Electronic and opto-electronic devices used in information, communication, energy conversion, and energy storage technologies rely on a precise control of the charge density distribution, which is the key parameter for a wide range of electronic and optical processes in devices. The charge density and its energy spectrum in electronic materials determine elemental parameters and functions, such as the Fermi level position, type and mobility of charge carriers, interfacial energy level alignment, carrier injection and extraction at contacts, and the characteristics of excitations. The primary conventional method to control the charge density in electronic materials is doping, as already employed by Shockley, Bardeen, and Brattain in the first transistors in the 1940s. However, established electronic materials and doping concepts, e.g., the statistical incorporation of dopant atoms in a covalent lattice, will soon reach fundamental limits. The anticipated route beyond this deadlock is the use of new electronic materials and combinations thereof, where tuning quantum confinement, dimensionality, and the charge density enable new device concepts. In this contribution, at first the fundamental differences in the electronic properties of selected advanced and emerging electronic materials are contrasted, i.e., organic semiconductors, metal halide perovskites, and two-dimensional (2D) transition metal dichalcogenide (TMDC) monolayers. Next, considerations of how the energy levels differ in practical thin films from those in single crystals will provide the basis for discussing fundamental interfacial phenomena in hybrid heterostructures comprising dissimilar material classes.

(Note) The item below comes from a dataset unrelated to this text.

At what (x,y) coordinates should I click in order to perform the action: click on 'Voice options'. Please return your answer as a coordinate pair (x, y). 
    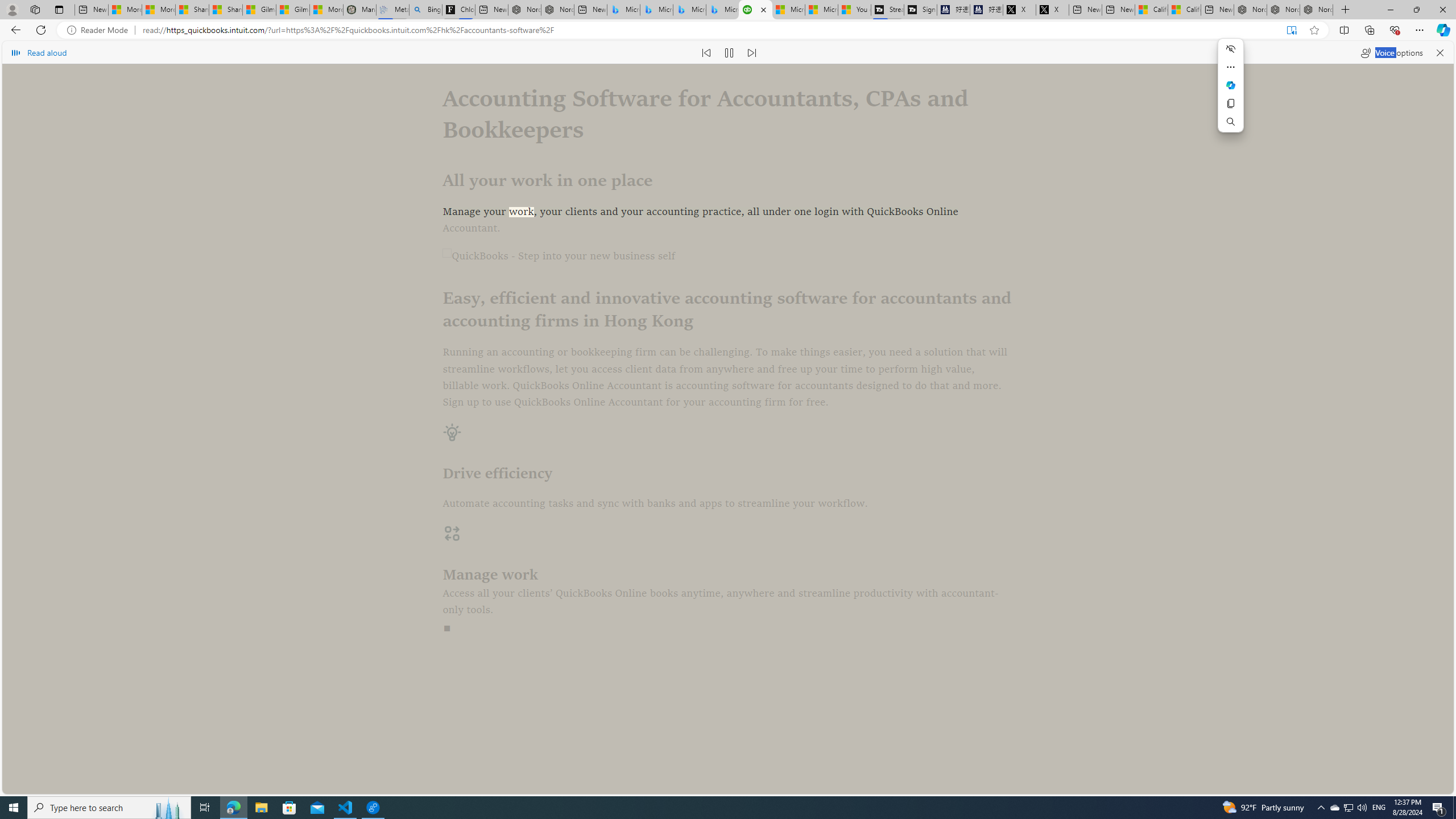
    Looking at the image, I should click on (1391, 52).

Modern approaches to tune the interfacial charge density re-arrangement, and concomitantly the energy level alignment, will then be introduced and their impact on interface functionality in devices exemplified. Most of these approaches are based on employing very strong molecular electron donor or acceptor molecules as interlayers, and photochromic molecular switches even facilitate operando optical control over electrical device characteristics, i.e., multifunctionality.